New York, Mutant City

Digitales | Games: Prototype 2

Was New York in Videospielen schon alles durchmachen musste: in ›Crysis 2‹ bedroht durch eine Alien-Meute, in ›Enslaved: Odyssey to the West‹ komplett zerstört und wieder von der Natur beherrscht, korrupte Polizisten und dunkle Mächte in ›Max Payne‹ und ›The Darkness‹ – da können auch regelmäßig auftretende Superhelden wie Spider-Man kaum genug Ordnung in die Millionenstadt bringen. ›Prototype 2‹ schlägt da in die gleiche Kerbe und verseucht ganz New York mit einem gefährlichen Virus. NORMAN VOLKMANN ist mittendrin und macht keine Anstalten das Chaos einzudämmen.

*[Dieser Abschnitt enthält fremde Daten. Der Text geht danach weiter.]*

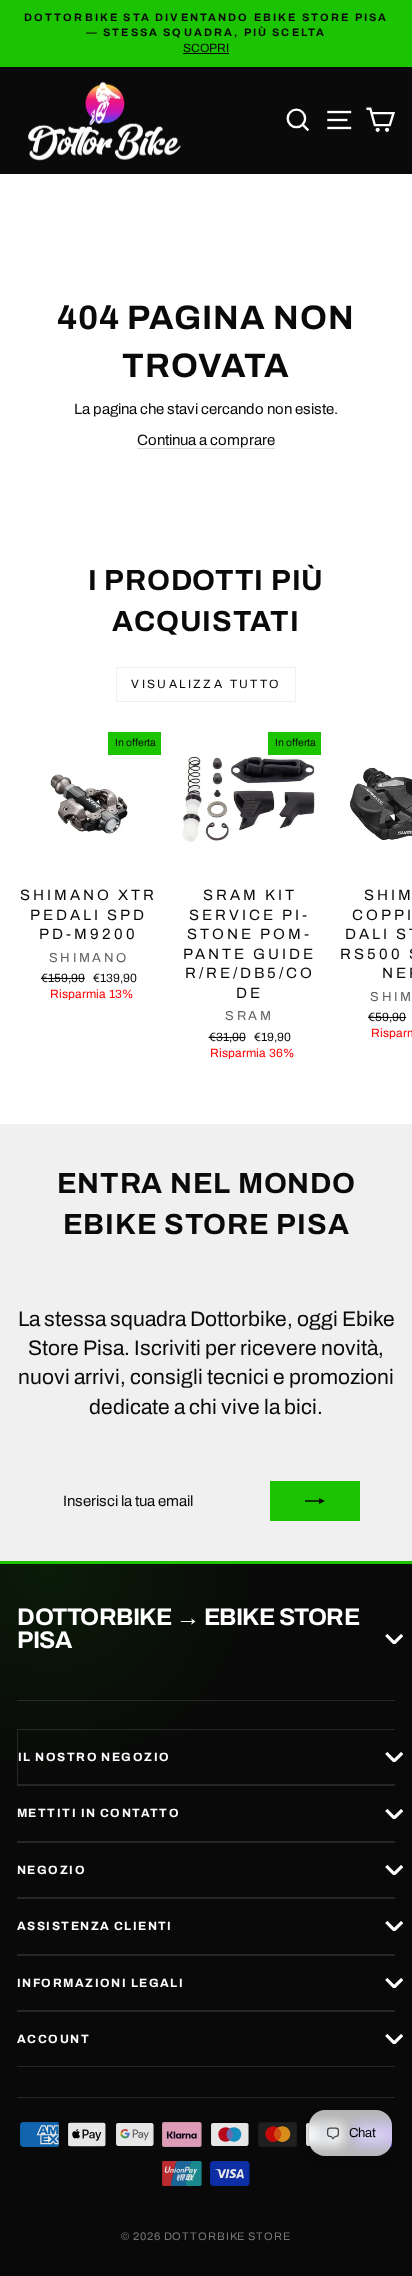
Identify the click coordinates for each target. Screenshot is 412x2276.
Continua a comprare (206, 440)
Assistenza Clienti (95, 1926)
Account (53, 2039)
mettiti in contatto (98, 1813)
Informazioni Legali (100, 1983)
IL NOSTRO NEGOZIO (94, 1757)
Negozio (51, 1870)
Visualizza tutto (205, 684)
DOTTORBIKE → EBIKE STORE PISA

Prototype 2Chaos ist das beherrschende Element in ›Prototype 2‹. Das Blacklight-Virus, das die Menschen wahlweise zu Zombies macht oder ihnen zu übermenschlichen Fähigkeiten verhilft, wütet noch immer – der Hauptcharakter des ersten Teils, Alex Mercer, der schon im ersten Teil kein Sympathieträger war, ist jetzt endgültig zum Bösewicht mutiert. Besonders für James Heller, den ich im zweiten Teil von Prototype steuere. Der ist davon überzeugt, dass der Tod von Frau und Tochter auf Mercers Kappe geht. Mit Rache im Sinn lässt er sich in den gefährlichsten Teil der Stadt, nach Manhattan in die Rote Zone, versetzen. Auch wenn es nicht lange dauert, bis er Mercer zum ersten Mal trifft, statt Rache bekommt er selbst das Virus – infiziert von Mercer höchstpersönlich, versteht sich.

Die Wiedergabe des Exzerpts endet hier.